Obama's appeal was "we're all in this together." Romney's underlying tactic relied on intolerance and fear: divide, conquer, step on the unfortunate, blame those who are different or in need, and neglect all but the fearful white-middle-class and the comfortable well-to-do. Obama voters saw authenticity, decency, respect and humaneness in Obama's agenda, and transparent deceit in Romney's well-documented shape-shifting. Republicans' cocky strategists didn't worry about that, because they failed to appreciate the nation's rapidly changing demographic trends, and the social glue that binds the conscience of more educated voters to the vital social purpose of national inclusiveness.

The resulting re-election of President Obama, to be sure, does not translate casually into a happy-days-are-here-again mindset. A ticking timeline awaits on the Republican-driven fiscal cliff. Avoiding another economic lapse on this issue will call for a principled compromise on deficit reduction and tax and entitlement adjustments.

Even with a stronger Democratic majority in the Senate, the hardened Republican majority in the House will have to be helped, or spurred, to the negotiating table.

Chief among Obama's other priorities must be a comprehensive effort to deal with erosion of America's middle-class jobs wrought by globalization and the off-shoring of jobs for cheaper foreign labor. Job protection measures alone won't work long to stem the hemorrhage. To remain competitive in a global market and keep jobs at home, businesses will have to achieve productivity gains and workers will need higher-level skills, more education and training. Government will have to help with that.

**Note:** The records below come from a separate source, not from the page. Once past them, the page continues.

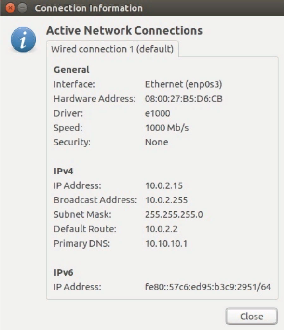The width and height of the screenshot is (284, 330).
Task: Select the Wired connection 1 (default) tab
Action: [112, 49]
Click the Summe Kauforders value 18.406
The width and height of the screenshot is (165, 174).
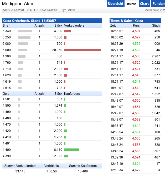click(x=83, y=171)

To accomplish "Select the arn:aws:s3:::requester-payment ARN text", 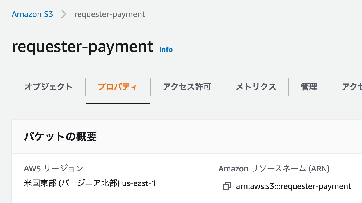I will [x=294, y=186].
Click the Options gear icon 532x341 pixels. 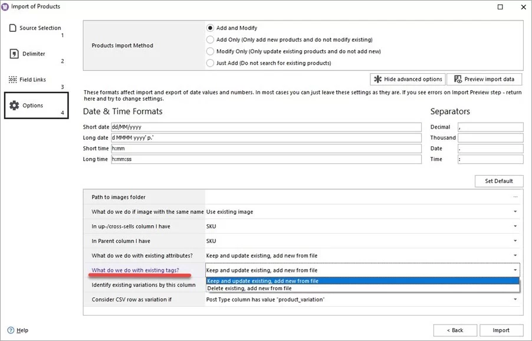[x=13, y=104]
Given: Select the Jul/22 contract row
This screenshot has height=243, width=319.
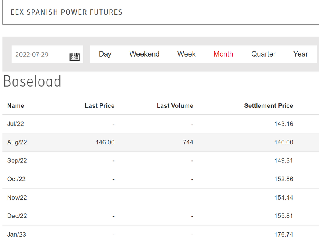Looking at the screenshot, I should pos(16,124).
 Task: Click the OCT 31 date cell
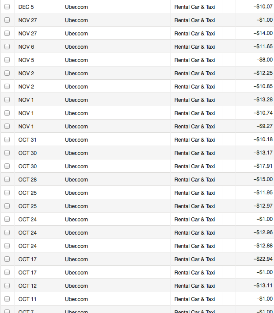tap(27, 139)
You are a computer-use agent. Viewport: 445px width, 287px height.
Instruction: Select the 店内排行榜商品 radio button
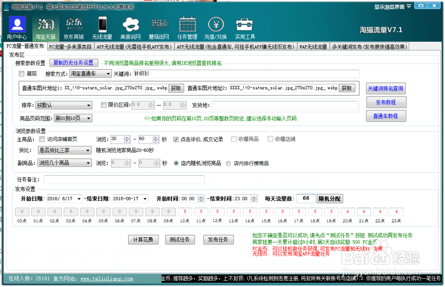coord(229,163)
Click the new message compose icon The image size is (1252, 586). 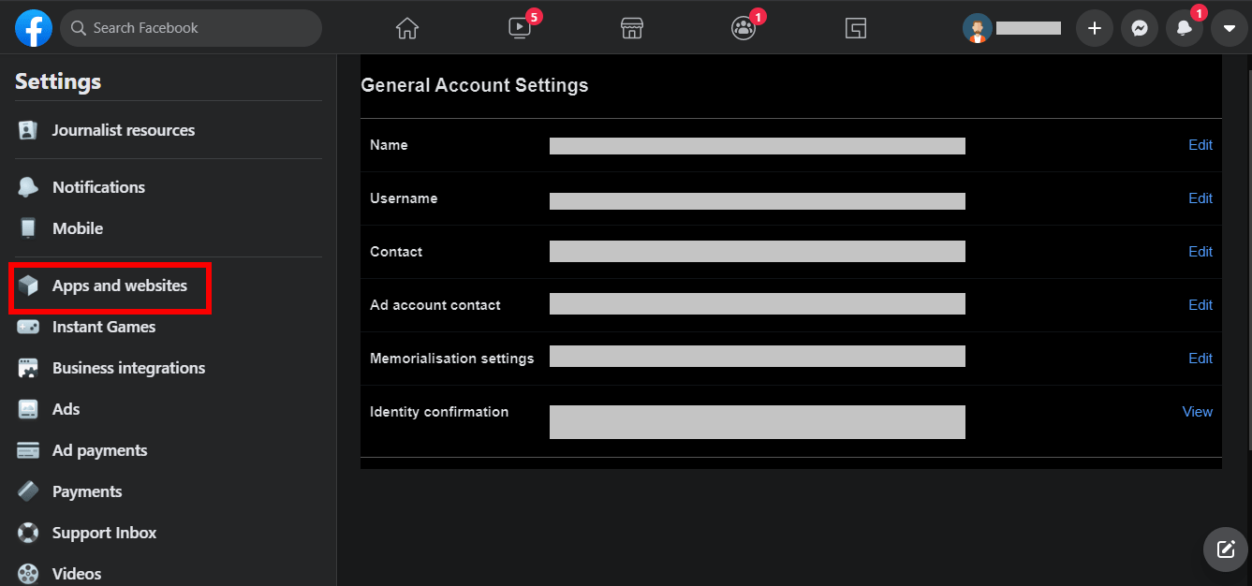(x=1226, y=549)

Obama can expect to find new allies and support in his second term. Exit polls, for example, showed a significant majority of voters support a tax increase at least for the very wealthy, and some for a broader increase, to help ease the deficit.

Republicans themselves must know that continuing to refuse tax equity and broad immigration reform will only deepen the electoral squeeze they confronted in Tuesday's election.

Still, Obama's second term will be what he makes it. His instincts and direction in his first term were consistently in the right direction. But if he is to earn the faith Americans invested in him for another, he will have to use his office's bully pulpit when bipartisan efforts fail to meet the broad challenges the nation surely will face.